EXERCISE BRIEF.
In the material below, find the line that contains "You are a computer-use" and the line that contains "Instruction: Open the", then write out exactly those two lines and everything between them.

INPUT DATA.
______________________________
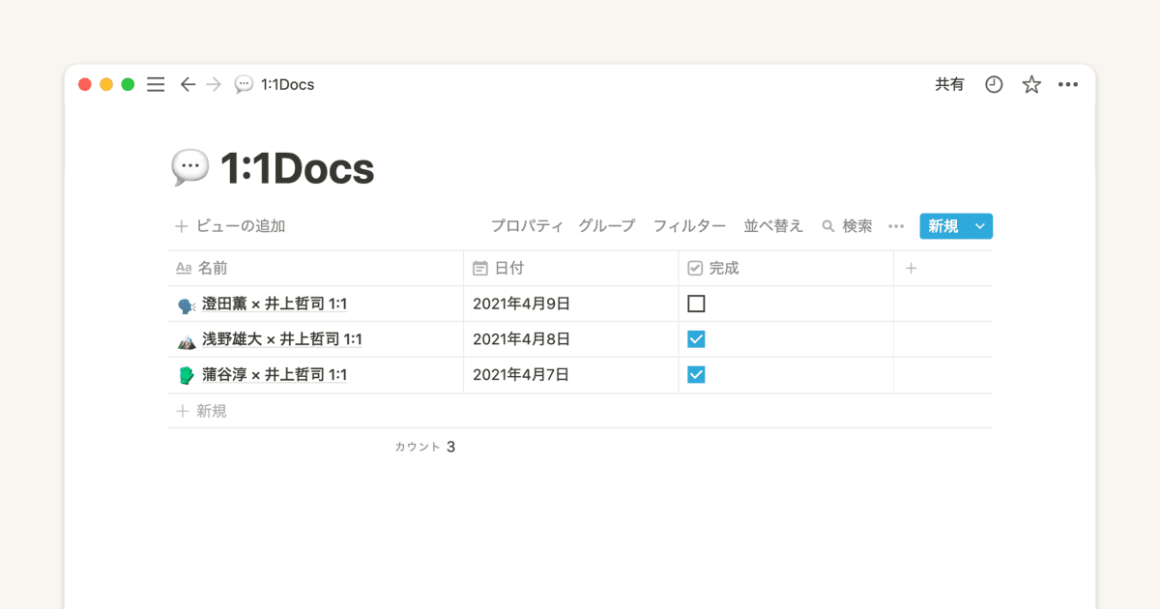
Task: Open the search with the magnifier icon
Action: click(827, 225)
______________________________
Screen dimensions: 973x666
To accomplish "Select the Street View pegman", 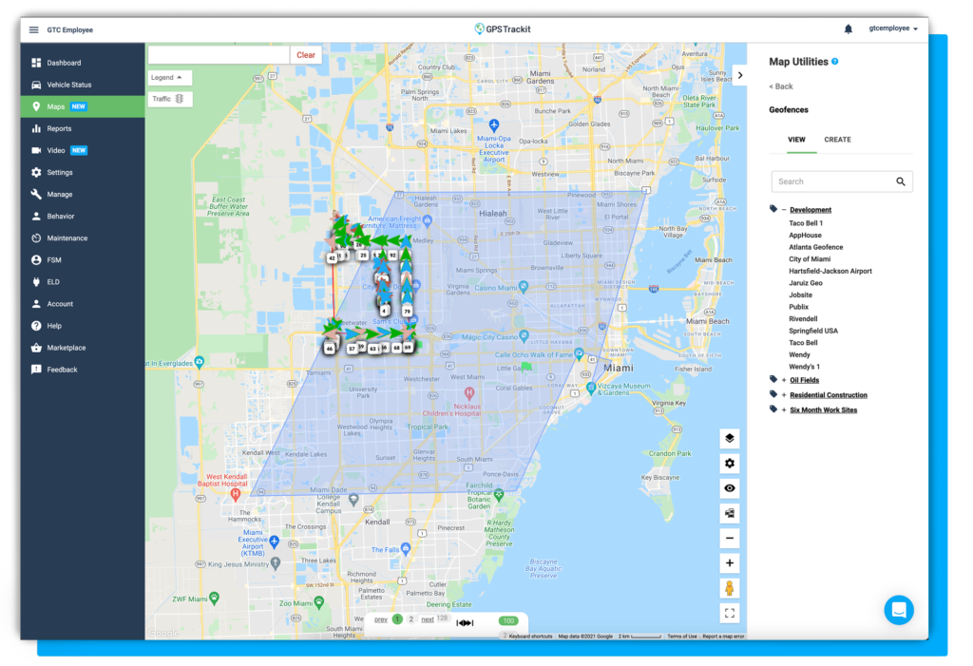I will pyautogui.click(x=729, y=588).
______________________________
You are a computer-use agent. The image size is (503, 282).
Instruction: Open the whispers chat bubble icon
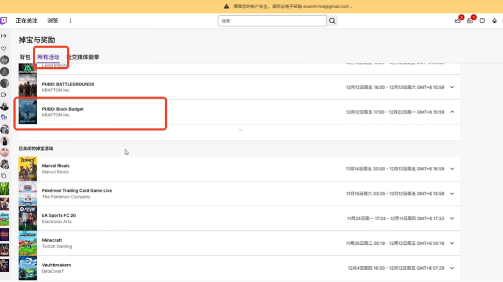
______________________________
OUTPUT BELOW.
You are a computer-use agent. The image size is (503, 282).
Instruction: Open the whispers chat bubble icon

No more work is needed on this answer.